Con quale effetto sulla crescita? Nello scenario migliore, spiegano i tecnici del Tesoro, grazie ai 183 miliardi di investimenti aggiuntivi il prodotto interno lordo nel 2026 sarà più alto del 3,6% rispetto al livello che avrebbe raggiunto senza il Piano. Sono circa 70 miliardi, prendendo a riferimento la cifra (circa 1.800 miliardi) su cui il pil si era assestato prima del crollo causato dal Covid. Ma questo vale solo se gli investimenti finanziati sono “quelli con una maggiore efficienza”: in particolare reti energetiche, di tlc e trasporti “in grado di colmare divari strutturali e favorire la transizione ambientale e tecnologica” e soldi destinati a ricerca e sviluppo. Se invece ci sarà una “dispersione improduttiva” delle risorse ed errori nella progettazione e messa in opera, il risultato atteso si dimezza: solo l’1,8% di pil in più.

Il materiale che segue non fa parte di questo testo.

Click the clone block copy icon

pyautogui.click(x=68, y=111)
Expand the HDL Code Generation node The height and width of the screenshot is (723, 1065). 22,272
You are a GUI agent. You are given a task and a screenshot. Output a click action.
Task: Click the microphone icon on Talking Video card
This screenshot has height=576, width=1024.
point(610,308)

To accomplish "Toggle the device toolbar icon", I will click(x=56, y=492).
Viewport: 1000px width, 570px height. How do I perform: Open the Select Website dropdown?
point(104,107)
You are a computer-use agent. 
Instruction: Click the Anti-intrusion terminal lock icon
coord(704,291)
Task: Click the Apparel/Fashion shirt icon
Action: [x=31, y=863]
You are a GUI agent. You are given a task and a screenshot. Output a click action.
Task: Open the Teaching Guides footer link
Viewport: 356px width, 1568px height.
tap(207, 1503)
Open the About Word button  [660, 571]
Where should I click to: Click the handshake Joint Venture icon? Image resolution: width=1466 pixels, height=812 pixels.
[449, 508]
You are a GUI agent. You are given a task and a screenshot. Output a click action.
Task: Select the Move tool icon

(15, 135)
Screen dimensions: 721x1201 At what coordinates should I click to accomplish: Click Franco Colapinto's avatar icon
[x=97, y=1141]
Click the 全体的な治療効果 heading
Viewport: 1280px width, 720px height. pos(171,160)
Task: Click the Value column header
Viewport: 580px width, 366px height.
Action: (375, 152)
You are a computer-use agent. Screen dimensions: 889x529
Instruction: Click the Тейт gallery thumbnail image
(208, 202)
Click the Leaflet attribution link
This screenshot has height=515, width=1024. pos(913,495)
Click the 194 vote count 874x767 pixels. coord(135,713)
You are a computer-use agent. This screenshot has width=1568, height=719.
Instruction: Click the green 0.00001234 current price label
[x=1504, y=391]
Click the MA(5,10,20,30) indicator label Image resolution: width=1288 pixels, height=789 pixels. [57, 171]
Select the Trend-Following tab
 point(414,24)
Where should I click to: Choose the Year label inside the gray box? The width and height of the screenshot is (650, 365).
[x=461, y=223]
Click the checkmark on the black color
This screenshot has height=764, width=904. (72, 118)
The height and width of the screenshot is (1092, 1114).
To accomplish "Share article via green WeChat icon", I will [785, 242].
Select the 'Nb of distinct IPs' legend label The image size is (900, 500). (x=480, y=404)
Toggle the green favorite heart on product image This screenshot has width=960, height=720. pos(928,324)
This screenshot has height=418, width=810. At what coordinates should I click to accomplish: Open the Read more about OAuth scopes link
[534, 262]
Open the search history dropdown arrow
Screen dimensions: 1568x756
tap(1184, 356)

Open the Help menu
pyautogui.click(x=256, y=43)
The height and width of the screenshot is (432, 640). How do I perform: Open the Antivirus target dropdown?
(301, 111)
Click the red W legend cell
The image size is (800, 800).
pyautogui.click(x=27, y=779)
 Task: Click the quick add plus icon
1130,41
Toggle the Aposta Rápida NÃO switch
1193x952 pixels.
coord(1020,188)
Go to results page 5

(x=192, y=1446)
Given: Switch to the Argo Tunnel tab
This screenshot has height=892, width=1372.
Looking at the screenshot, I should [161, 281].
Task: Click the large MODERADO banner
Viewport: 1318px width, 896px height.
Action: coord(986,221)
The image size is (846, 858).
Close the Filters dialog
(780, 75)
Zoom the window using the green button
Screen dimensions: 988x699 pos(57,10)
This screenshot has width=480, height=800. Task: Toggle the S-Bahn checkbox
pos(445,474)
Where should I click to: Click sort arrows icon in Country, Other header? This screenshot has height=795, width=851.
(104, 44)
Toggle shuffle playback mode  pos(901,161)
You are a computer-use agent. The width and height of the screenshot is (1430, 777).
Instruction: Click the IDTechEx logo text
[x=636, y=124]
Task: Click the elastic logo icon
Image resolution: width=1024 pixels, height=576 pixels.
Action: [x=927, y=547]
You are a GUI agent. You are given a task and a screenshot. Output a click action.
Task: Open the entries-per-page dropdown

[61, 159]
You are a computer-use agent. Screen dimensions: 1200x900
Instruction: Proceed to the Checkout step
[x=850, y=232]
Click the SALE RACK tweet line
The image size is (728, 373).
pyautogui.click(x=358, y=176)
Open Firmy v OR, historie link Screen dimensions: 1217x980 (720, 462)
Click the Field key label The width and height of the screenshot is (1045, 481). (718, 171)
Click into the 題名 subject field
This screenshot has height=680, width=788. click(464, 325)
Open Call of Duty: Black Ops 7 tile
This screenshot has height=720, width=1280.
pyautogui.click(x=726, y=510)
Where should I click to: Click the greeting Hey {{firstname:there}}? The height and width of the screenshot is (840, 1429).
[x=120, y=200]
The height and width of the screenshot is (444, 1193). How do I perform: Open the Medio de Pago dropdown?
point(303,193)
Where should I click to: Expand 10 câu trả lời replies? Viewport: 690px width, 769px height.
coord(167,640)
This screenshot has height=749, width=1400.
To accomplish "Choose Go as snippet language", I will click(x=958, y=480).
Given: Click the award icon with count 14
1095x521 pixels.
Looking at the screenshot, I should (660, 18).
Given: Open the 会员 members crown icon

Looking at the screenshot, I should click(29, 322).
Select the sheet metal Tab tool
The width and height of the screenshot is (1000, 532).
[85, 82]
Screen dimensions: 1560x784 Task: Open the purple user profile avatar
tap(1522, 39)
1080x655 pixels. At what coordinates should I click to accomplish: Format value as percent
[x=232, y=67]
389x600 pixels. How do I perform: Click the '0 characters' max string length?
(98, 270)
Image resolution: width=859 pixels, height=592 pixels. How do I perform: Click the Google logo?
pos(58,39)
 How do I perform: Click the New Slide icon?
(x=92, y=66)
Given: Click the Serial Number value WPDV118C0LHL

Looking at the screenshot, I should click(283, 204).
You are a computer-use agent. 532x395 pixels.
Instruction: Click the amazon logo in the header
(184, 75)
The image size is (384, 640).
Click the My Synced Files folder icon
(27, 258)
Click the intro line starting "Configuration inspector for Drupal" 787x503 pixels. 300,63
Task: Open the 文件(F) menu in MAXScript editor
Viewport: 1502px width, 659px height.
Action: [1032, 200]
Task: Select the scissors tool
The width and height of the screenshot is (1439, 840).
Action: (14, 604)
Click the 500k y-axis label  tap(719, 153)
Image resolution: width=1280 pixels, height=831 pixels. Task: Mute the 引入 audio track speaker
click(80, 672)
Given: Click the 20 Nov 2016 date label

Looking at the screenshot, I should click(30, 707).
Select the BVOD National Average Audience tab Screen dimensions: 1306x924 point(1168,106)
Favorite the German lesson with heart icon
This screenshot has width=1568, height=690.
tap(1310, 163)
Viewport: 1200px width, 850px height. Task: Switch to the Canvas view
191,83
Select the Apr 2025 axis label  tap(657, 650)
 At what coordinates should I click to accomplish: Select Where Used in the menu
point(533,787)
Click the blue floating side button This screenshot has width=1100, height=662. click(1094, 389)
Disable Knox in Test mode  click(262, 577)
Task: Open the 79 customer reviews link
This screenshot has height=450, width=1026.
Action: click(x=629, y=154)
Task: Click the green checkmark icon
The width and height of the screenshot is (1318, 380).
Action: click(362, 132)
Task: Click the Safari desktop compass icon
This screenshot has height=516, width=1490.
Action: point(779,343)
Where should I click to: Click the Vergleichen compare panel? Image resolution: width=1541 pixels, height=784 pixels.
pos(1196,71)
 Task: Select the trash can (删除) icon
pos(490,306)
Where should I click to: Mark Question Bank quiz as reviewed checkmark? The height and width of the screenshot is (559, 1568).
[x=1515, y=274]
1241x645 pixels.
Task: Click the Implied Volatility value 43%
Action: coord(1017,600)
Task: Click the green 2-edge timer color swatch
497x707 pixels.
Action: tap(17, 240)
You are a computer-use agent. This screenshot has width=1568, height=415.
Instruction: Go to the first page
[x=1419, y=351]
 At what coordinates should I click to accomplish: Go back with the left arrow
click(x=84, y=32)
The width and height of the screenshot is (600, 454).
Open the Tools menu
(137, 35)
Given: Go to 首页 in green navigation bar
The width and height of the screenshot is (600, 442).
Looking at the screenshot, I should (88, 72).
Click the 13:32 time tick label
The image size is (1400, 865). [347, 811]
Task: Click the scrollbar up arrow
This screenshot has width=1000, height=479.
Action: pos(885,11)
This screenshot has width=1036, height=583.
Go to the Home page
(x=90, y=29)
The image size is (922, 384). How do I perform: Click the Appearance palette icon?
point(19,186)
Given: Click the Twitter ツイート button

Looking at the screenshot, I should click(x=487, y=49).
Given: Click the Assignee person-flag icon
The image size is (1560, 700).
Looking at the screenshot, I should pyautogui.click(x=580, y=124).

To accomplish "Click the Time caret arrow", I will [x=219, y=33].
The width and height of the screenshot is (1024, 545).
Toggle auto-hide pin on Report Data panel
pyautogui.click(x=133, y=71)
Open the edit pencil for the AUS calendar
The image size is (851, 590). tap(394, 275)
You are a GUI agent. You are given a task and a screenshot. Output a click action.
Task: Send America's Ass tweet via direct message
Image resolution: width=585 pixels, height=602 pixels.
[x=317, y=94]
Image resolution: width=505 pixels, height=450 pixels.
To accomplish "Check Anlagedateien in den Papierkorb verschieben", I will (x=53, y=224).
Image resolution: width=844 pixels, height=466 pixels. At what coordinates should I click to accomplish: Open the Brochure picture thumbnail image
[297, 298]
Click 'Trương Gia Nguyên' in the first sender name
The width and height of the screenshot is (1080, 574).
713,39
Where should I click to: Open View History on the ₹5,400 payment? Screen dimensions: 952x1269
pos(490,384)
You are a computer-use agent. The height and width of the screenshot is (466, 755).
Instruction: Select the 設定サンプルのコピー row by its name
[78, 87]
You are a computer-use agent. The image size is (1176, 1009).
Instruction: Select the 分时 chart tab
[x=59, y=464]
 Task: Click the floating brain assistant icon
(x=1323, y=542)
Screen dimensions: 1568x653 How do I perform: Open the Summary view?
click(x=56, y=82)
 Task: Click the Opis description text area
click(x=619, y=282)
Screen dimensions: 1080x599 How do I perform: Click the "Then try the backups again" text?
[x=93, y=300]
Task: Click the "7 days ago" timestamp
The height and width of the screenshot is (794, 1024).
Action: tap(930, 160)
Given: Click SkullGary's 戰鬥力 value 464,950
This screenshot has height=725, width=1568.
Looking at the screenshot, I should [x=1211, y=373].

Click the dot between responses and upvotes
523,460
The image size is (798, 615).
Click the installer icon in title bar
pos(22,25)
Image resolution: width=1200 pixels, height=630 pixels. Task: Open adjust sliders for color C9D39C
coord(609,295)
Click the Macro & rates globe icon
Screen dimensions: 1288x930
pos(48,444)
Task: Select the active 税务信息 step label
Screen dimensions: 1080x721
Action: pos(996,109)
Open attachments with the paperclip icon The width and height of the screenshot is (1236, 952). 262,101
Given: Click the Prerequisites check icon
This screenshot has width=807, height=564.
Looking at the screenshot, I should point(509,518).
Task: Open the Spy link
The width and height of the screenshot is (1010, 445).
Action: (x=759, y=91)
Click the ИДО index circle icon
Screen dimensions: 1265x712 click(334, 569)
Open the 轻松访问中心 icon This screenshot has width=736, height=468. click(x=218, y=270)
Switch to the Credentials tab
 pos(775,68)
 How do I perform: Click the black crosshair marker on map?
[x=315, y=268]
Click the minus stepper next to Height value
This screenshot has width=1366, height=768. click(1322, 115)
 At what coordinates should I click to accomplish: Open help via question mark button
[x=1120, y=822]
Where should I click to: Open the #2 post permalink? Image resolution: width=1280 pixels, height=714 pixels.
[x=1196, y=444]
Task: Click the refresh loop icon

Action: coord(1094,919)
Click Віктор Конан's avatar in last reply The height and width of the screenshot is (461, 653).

Allo stesso modo anche le riforme, se pienamente attuate, potrebbero spingere notevolmente la crescita: quelle della giustizia e della concorrenza addirittura del 3,3%, nel lungo periodo, quella della pubblica amministrazione del 2,3%. A patto che si riesca davvero a ridurre la durata dei processi, aprire i mercati, digitalizzare e sburocratizzare i rapporti con la pa. Un’altra scommessa, appunto.

Idem per i posti di lavoro: l’occupazione è data in aumento, per effetto del piano, del 3,2%, pari a oltre 710mila posti: già in partenza sono meno di quelli persi nel 2020 a causa del Covid ma anche in questo caso la stima dipende dalla capacità di tradurre in pratica i progetti. Così anche le disparità che penalizzano le donne e i giovani sul mercato del lavoro si ridurranno solo se tutti gli interventi previsti, compreso il potenziamento dei servizi di cura e l’avvicinamento delle ragazze alle materie scientifiche, andranno in porto. E’ la grande scommessa.